O Anuário da Cannabis Medicinal 2023 elaborado pela Kaya Mind mostrou que o mercado nacional movimentou cerca de 700 milhões de reais esse  ano. Isso num cenário sem regulamentação efetiva e sem incentivo a pesquisa.

 “Existem muitos países investindo em pesquisa e desenvolvimento na área, na América do Norte, Canadá e EUA são exemplos disso. Isso abrange desde o melhoramento genético das plantas, suas técnicas de cultivo, extração dos fármacos até as prescrições e comercialização. Há legislações que regulamentam, sem deixar de ter uma visão econômica”, reforça o professor. 
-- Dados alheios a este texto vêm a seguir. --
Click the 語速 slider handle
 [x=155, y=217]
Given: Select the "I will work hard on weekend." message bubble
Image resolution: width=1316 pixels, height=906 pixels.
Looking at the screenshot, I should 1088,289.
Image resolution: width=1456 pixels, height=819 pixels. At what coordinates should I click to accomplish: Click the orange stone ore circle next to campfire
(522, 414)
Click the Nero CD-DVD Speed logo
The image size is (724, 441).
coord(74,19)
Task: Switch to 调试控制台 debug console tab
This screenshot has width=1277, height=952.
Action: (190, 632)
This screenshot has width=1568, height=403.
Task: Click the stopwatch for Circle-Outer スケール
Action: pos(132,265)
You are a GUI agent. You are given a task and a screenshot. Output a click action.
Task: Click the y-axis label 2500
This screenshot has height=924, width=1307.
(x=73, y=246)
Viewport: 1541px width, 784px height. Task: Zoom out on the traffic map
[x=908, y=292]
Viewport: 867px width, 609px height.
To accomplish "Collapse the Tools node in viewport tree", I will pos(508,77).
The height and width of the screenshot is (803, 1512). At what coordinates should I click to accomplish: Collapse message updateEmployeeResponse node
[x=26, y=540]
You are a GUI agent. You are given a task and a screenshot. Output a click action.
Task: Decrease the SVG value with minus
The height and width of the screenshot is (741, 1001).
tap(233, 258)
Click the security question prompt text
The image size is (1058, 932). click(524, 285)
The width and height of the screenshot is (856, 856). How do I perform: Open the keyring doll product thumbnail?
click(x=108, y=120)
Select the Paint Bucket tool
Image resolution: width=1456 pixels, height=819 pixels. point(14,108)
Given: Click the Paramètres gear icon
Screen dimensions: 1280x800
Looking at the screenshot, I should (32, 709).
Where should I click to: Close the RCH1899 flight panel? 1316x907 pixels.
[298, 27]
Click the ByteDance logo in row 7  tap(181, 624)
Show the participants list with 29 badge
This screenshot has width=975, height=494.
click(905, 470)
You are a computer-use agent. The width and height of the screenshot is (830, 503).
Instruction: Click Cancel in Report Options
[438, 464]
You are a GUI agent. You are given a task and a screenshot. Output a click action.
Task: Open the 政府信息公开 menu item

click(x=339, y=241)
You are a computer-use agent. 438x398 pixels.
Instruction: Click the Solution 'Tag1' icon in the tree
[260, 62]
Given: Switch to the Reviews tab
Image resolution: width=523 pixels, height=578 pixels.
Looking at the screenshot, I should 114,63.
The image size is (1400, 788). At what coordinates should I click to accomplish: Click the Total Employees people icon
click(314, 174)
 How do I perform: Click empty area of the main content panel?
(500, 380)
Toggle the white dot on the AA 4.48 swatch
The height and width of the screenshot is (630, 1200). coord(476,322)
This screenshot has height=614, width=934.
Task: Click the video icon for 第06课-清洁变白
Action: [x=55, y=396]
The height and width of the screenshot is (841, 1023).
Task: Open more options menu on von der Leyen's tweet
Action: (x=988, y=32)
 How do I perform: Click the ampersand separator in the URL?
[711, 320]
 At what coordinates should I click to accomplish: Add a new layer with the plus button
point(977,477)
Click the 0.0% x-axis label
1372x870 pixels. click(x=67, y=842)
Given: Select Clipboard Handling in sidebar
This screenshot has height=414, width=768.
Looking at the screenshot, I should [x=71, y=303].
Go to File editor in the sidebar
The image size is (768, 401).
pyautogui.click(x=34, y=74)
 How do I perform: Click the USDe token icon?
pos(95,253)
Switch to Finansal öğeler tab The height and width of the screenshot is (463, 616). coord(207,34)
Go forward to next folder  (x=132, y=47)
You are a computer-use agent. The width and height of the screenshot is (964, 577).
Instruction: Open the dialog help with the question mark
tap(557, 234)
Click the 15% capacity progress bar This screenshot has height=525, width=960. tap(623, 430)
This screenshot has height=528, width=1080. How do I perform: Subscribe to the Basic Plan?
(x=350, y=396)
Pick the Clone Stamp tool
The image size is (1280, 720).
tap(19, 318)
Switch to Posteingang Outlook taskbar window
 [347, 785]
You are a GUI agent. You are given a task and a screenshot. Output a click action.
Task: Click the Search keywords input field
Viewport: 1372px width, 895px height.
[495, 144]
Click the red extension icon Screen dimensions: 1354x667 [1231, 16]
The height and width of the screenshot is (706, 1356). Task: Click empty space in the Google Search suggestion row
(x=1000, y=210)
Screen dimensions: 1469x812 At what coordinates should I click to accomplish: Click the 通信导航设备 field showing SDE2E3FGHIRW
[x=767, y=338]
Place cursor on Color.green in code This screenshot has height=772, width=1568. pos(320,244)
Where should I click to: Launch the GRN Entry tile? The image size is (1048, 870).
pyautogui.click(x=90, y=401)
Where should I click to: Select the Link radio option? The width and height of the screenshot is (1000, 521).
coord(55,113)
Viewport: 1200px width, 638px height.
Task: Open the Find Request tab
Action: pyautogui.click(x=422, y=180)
Vencer o preconceito para incentivar as pesquisas acadêmicas no país

Mesmo sem apoio efetivo do governo, entre 1940 e 2019, pesquisas consideradas de relevância científica pelas principais bases de dados, colocam a USP em primeiro lugar como a instituição que mais publica artigos sobre o canabidiol (CBD) no mundo. 

Mesmo assim, levar essa pauta para dentro das universidades significa enfrentar o preconceito e a desinformação 

“A liberdade para falar de cannabis no meio acadêmico existe, entretanto é um assunto delicado, pois existem muitas controvérsias sobre o assunto. Alguns docentes demonstram preconceitos, desconhecem o histórico da cannabis nas sociedades e suas múltiplas funções. Nesse sentido, é importante que se tome cuidado para que não haja interpretações distorcidas por parte da comunidade acadêmica e também da comunidade externa, pois estamos à serviço da população. A abordagem científica é o melhor meio para que se trate do assunto”, comenta Maximilian Wilhelm Brune.

Endocannabinologia nos cursos de saúde

Apesar de mais de 400 mil pessoas estarem em tratamento medicinal com cannabis no país, pouco mais de 15 mil médico(a)s prescrevem os produtos de cannabis.

O Sistema Endocannabinoide, um dos mais complexos e importantes do corpo humano, capaz de regular todos os outros sistemas vitais, passa despercebido nas faculdades de ciências médicas e da saúde.

Para se ter uma ideia, a Universidade Federal de São João Del-Rei (UFSJ), em Minas Gerais, em 2023, é a primeira instituição de ensino superior do país a oferecer um curso sobre o sistema endocanabinoide dentro da Graduação em Medicina.

“Sou professor do curso de biomedicina, para os alunos de qualquer área da saúde, seria importante que soubessem sobre esse sistema. Na faculdade que leciono, na disciplina de toxicologia esse sistema é abordado no curso”, destaca.